Selama 15 tahun Johny Tangkere memimpin instansi yang fokus menangani bidang perizinan di Kabupaten Kotawaringin Timur. Sejak pekan lalu, dia resmi meninggalkan Dinas Penanaman Modal Pelayanan Terpadu Satu Pintu (DPM PTSP). Kepergiannya dilepas tangis haru.
HENY, Sampit
Puluhan pegawai sudah berkumpul di Aula Pertemuan Lantai II Kantor DPM PTSP Kotim. Mereka menunggu kehadiran pemimpin yang begitu disegani dan disayangi.
Usai menghadiri serah terima jabatan (sertijab) di Ruang Aula Pertemuan Lantai II Dinas Perhubungan Kotim, Johny langsung bergegas menuju Kantor DPM PTSP yang membesarkan namanya.
Johny Tangkere selama ini dikenal sangat lengket dengan jabatan sebagai Kepala DPM PTSP. Dia disebut-sebut sulit pindah dari dinas tersebut. Namun, Bupati Kotim Halikinnor menantangnya untuk memperbaiki program dan sistem pelayanan di Dinas Perhubungan Kotim.
”Saya sudah dikabari Pak Bupati sejak beberapa bulan lalu terkait kepindahan bertugas. Saya katakan, saya siap ditempatkan di manapun asalkan bukan di Dinas PUPRKP dan BPKAD,” kata Johny Tangkere.
Dengan kelapangan hati, Johny meninggalkan kantor DPM PTSP yang sudah diperjuangkannya sejak 2005 silam. Mulai masih menjadi Kepala UPT hingga berganti menjadi Dinas DPM PTSP pada 2017 lalu, Johny dipercaya memimpin kantor yang identik dengan urusan perizinan itu.
”Saya senang bertugas di DPM PTSP dan saya percaya ini sudah kehendak Tuhan. Sebenarnya yang memberatkan saya bukan jabatannya, tapi kebersamaan bersama mereka yang sudah saya anggap seperti keluarga bagi saya,” ungkapnya dengan mata berkaca-kaca.

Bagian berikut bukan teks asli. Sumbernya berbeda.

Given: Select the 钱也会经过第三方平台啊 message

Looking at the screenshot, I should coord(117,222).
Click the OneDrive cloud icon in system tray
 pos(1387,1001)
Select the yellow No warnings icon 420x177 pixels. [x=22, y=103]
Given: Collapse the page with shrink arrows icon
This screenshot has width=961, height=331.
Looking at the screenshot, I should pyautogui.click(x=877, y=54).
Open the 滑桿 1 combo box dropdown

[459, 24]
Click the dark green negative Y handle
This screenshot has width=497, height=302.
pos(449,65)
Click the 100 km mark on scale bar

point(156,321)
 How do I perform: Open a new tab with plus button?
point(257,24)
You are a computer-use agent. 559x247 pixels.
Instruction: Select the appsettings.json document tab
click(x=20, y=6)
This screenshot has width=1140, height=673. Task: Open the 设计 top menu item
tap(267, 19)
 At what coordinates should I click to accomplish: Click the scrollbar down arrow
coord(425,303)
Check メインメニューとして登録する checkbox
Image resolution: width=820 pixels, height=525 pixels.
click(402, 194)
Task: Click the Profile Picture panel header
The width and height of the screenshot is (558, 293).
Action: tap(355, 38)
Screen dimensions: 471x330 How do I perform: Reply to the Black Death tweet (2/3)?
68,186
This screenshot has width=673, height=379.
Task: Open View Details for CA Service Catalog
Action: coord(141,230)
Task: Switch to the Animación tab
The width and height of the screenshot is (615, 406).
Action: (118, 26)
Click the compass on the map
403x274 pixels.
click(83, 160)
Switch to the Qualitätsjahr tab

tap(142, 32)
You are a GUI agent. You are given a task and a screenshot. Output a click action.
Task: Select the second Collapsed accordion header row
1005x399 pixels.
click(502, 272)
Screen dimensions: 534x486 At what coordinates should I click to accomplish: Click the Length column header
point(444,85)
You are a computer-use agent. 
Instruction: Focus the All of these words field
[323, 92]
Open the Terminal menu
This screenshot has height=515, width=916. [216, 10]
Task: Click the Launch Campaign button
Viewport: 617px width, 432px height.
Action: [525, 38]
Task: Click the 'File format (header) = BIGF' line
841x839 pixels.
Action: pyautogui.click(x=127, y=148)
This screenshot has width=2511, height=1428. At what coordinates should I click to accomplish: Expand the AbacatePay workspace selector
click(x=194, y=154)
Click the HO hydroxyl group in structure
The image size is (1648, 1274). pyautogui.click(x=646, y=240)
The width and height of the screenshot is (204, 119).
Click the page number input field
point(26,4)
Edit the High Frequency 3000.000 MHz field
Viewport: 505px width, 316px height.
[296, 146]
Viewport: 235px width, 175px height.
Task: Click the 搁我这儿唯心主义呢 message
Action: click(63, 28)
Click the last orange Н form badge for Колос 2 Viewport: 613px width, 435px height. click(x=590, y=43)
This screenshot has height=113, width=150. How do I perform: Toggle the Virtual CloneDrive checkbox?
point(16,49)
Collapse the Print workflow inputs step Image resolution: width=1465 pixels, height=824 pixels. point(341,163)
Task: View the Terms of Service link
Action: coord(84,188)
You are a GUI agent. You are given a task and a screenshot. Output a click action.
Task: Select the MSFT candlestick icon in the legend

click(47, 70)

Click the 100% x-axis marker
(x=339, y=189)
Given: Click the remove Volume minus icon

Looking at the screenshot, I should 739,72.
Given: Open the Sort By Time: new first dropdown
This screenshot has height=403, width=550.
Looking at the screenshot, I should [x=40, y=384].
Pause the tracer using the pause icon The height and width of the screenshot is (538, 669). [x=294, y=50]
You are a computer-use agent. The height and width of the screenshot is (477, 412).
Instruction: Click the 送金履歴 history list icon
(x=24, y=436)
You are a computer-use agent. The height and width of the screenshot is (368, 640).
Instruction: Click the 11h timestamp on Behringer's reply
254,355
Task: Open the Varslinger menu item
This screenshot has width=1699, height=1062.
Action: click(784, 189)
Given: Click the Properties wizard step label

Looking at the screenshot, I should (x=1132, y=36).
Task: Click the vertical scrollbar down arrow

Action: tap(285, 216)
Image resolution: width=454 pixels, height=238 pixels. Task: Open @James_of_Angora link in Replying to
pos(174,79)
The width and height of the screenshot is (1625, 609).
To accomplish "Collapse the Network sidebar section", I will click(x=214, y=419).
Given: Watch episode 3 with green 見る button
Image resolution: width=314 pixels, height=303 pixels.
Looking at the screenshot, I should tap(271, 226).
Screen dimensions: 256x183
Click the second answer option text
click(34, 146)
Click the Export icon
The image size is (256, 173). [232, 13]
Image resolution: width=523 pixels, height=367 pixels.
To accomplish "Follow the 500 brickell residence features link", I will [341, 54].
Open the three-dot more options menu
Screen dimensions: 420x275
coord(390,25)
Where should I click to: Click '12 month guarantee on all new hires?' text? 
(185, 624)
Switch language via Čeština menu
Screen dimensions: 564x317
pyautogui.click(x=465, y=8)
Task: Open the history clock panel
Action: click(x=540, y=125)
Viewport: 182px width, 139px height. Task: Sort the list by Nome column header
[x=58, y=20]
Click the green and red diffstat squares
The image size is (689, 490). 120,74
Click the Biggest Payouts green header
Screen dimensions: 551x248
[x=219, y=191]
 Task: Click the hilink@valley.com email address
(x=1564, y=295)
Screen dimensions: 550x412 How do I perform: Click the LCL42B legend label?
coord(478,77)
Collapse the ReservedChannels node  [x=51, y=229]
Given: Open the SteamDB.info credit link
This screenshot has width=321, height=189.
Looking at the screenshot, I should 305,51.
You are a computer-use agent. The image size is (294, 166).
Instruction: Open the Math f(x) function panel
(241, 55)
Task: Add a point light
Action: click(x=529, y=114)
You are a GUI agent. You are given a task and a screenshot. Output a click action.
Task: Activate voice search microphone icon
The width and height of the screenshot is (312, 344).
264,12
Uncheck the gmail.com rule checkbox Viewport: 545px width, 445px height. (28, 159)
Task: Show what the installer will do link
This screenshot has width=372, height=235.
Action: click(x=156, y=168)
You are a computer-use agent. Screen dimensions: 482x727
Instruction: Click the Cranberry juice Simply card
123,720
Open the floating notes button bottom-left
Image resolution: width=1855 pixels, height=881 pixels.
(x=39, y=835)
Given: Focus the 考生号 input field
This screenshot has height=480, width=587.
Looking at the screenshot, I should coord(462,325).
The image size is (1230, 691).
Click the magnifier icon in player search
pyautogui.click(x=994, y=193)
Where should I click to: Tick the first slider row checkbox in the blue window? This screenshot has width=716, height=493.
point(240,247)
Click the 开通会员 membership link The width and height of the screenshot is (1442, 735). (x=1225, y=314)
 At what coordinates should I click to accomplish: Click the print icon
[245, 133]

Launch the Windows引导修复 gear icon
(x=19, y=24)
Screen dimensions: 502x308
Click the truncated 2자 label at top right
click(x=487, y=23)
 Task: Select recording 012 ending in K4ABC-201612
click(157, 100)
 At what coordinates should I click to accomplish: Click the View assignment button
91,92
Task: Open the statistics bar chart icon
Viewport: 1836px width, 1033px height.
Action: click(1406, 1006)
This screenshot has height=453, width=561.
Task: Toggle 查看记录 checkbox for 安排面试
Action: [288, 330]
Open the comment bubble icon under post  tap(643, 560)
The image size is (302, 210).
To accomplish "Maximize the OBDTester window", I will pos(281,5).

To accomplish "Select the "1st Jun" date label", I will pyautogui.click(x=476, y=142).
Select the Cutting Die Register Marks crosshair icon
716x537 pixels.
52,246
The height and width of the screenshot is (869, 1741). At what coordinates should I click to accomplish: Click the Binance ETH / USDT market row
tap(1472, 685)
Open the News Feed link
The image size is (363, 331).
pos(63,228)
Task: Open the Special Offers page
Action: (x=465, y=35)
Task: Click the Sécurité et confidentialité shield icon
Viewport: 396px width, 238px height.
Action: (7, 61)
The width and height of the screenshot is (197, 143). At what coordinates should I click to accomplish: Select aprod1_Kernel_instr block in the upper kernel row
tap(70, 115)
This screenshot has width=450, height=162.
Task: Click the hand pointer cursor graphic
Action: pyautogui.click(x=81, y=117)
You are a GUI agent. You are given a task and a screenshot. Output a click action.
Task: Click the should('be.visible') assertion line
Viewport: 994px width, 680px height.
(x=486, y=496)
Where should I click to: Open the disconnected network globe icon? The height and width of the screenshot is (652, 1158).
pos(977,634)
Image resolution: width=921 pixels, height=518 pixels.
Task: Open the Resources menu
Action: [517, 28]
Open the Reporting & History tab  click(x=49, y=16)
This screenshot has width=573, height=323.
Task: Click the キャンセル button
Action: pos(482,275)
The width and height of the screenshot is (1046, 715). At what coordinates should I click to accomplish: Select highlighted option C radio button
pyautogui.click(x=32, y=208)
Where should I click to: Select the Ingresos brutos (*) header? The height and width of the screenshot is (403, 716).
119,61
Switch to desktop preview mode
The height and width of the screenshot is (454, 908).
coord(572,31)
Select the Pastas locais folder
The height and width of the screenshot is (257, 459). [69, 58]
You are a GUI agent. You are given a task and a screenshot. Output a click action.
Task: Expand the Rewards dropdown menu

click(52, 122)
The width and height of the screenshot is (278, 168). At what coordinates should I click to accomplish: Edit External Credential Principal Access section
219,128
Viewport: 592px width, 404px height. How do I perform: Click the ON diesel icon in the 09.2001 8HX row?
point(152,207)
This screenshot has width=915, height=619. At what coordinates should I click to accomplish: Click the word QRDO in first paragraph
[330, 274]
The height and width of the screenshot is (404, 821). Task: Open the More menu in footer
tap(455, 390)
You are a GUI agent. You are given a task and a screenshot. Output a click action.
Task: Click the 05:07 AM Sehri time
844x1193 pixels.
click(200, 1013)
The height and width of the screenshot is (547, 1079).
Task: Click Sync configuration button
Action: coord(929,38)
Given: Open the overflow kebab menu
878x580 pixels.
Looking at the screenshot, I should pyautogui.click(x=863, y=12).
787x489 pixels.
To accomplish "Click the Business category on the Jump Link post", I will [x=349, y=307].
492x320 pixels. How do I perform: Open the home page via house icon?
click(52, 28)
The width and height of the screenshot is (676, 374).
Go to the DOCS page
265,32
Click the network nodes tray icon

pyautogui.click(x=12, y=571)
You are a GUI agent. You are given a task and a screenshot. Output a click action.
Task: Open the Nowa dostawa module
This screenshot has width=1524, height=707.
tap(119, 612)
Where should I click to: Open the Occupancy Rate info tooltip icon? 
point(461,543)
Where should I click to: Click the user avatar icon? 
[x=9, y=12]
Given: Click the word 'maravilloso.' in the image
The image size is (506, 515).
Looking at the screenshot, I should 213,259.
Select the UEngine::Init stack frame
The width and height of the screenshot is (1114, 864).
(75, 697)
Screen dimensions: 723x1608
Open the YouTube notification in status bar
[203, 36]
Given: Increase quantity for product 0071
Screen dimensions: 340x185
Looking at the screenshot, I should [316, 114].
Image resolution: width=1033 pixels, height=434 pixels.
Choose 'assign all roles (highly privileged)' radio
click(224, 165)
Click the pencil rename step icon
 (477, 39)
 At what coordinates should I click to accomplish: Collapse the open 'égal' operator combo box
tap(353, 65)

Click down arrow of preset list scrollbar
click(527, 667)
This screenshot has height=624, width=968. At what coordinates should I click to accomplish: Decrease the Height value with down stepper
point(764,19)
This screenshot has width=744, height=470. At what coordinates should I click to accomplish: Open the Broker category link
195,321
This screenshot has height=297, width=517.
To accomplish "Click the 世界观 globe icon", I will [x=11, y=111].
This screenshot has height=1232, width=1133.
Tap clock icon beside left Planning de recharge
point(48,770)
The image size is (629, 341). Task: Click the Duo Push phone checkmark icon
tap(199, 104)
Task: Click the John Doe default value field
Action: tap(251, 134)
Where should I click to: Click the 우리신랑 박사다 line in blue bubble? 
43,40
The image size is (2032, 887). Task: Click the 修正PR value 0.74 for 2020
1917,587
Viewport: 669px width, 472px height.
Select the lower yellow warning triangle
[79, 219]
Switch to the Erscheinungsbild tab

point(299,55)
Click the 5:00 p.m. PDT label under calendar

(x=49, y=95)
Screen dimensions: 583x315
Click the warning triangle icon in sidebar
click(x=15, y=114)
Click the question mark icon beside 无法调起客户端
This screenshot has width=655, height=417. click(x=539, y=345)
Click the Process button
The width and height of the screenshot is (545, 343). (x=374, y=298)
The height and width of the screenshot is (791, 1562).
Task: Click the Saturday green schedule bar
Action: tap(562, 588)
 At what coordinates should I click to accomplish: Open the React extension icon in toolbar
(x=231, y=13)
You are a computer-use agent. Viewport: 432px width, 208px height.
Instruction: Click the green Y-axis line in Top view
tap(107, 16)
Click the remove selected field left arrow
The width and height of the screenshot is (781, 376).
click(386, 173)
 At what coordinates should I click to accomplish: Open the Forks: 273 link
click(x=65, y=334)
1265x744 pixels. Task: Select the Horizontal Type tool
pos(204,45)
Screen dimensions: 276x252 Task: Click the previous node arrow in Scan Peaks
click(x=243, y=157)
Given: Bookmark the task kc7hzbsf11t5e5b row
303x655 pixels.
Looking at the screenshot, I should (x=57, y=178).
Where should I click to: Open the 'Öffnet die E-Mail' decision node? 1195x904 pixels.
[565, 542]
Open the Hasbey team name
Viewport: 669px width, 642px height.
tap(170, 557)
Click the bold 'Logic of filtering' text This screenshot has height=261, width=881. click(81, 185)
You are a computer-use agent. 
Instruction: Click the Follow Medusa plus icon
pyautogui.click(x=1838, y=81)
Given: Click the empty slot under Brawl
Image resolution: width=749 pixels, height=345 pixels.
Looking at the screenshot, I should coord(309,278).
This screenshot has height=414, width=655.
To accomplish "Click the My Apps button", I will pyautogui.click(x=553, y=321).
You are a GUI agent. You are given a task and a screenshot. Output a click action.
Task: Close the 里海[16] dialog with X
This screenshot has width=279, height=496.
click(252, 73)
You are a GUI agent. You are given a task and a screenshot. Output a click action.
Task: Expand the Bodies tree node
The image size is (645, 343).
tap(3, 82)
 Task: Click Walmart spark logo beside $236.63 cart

Selama 16 tahun berkarier, Johny berhasil menorehkan banyak penghargaan gemilang. Pencapaian demi pencapaian diraih tak lepas dari perjuangan, kerja keras, serta kerja sama dengan seluruh pegawai di DPM PTSP Kotim.
Di tahun 2006, DPM PTSP Kotim berhasil meraih piala penghargaan citra pelayanan publik se-Indonesia yang diberikan Presiden dan mendapatkan kenaikan pangkat luar biasa.
Selain itu, Kantor DPM PTSP Kotim masuk dalam nominasi peringkat 10 terbaik se-Indonesia dalam memberikan pelayanan publik sebanyak 4 kali dalam 4 tahun berturut-turut yang telah melewati tahap penilaian oleh Badan Koordinasi Penanaman Modal (BKPM), PT Sucofindo, Hipmi, dan DPM PTSP Provinsi Kalteng.
DPM PTSP bersaing dengan 415 kabupaten se-Indonesia. Bahkan, setingkat Kalimantan hanya ada tiga kabupaten, di antaranya Kabupaten Kutai Kertanegara, Balangan, dan Kotim yang meraih penghargaan itu.
Atas penghargaan tersebut, DPM PTSP Kotim mendapatkan kucuran dana insentif daerah (DID) yang kabarnya bernilai cukup fantastis. ”Sebagai ganjaran atas penghargaan itu, DPM PTSP Kotim mendapatkan DID tahun ini. Belum tahu nilainya berapa, yang jelas cukup besar dan dana itu diharapkan bisa digunakan mengoptimalkan pelayanan,” kata Johny Tangkere.
Johny mengawali karier sebagai staf di Bidang Pembangunan Setda Kotim sejak 1986-1993 dan pindah tugas di Kantor Catatan Sipil Kotim sebagai Kepala Urusan Keuangan hingga tahun 1995.
Selanjutnya, dia pindah tugas sebagai Kasubdit Analisis di Kantor PDE Kotim yang kini sudah bubar. Kemudian pindah lagi sebagai Staf di Disbudpar Kotim sejak tahun 1997-1998.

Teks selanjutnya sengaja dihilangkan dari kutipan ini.